I can remember Mr. Thoreau as early as I can remember anybody, excepting my parents, my sisters, and my nurse. He had the run of our house, and on two occasions was man of the house during my father's long absences. He was to us children the best kind of an older brother. He soon became the guide and companion of our early expeditions afield, and, later, the advisor of our first camping trips, I watched with him one of the last days of his life, when I was about seventeen years old.

Twenty-seven years ago I was moved to write a lecture, now taking form in this book, because I was troubled at the want of knowledge and understanding, both in Concord and among his readers at large, not only of his character, but of the events of his life,—which he did not tell to everybody,—and by the false impressions given by accredited writers who really knew him hardly at all. Mr. Lowell's essay on Thoreau is by no means worthy of the subject, and has unhappily prejudiced many persons against him.

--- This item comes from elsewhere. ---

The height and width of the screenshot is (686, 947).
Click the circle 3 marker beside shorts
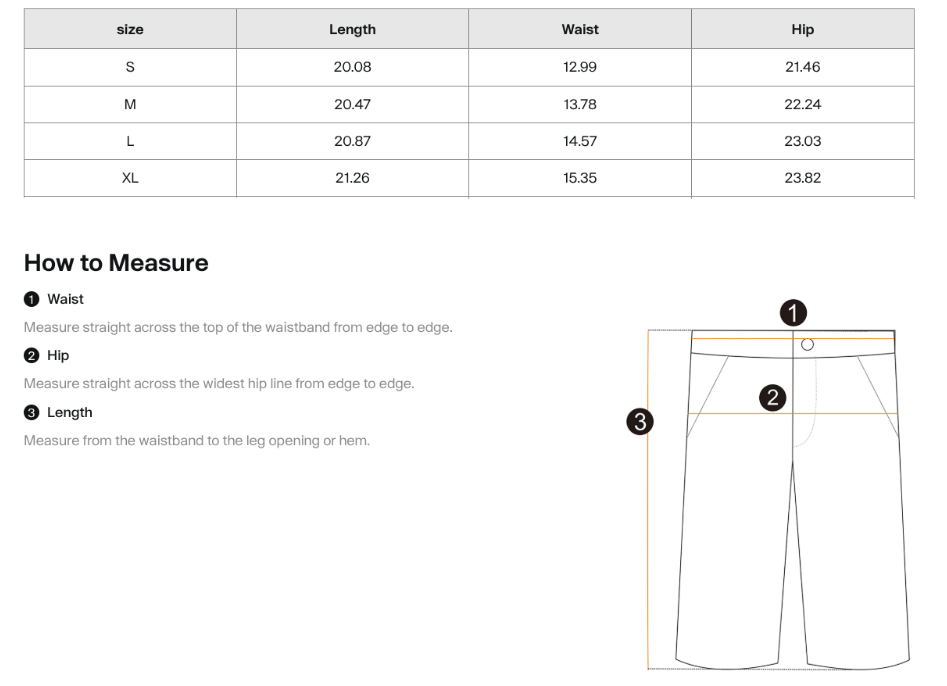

When I undertook to defend my friend, I saw that I must at once improve my advantage of being acquainted, as a country doctor, with many persons who would never put pen to a line, but knew much about him—humble persons whom the literary men would never find out, like those who helped in the pencil mill, or in a survey, or families whom he came to know well and value in his walking over every square rod of Concord, or one of the brave and humane managers of the Underground Railroad, of which Thoreau was an operative. Also I had the good fortune to meet or correspond with six of the pupils of Thoreau and his brother John, all of whom bore witness to the very remarkable and interesting character of the teachers and their school.

Indeed, a half-century in advance of his time was Thoreau's attitude in many matters, as the change in thought and life in New England fifty years after his death shows. Of course, the people of that day went to temperance picnics, went fishing and huckleberrying and picked flowers, and enjoyed outdoors to that extent, and a very few took walks in the woods; but Thoreau, by the charm of his writings, led many young people to wood walks and river journeys, without gun or rod, but for the joy of out-of-doors in all the seasons in their splendor. A whole literature of this kind has sprung up since his day, unquestionably inspired by him. Nature study is in all the schools. The interesting and original methods of teaching during the last thirty years recall those of the brothers; and where is corporal punishment?

As to the pencil business. I wish to show his dutiful and respectful attitude toward his family, and the important part he bore in improving their lead-pencil business and putting it for the time beyond competition in this country, giving them a good maintenance; although "his life was too valuable to him to put into lead-pencils." Suppose he had done so?

I wish to show that Thoreau, though brusque on occasions, was refined, courteous, kind and humane; that he had a religion and lived up to it.

"If you build castles in the air," he said, "that is where they should be. Now put the foundations under them."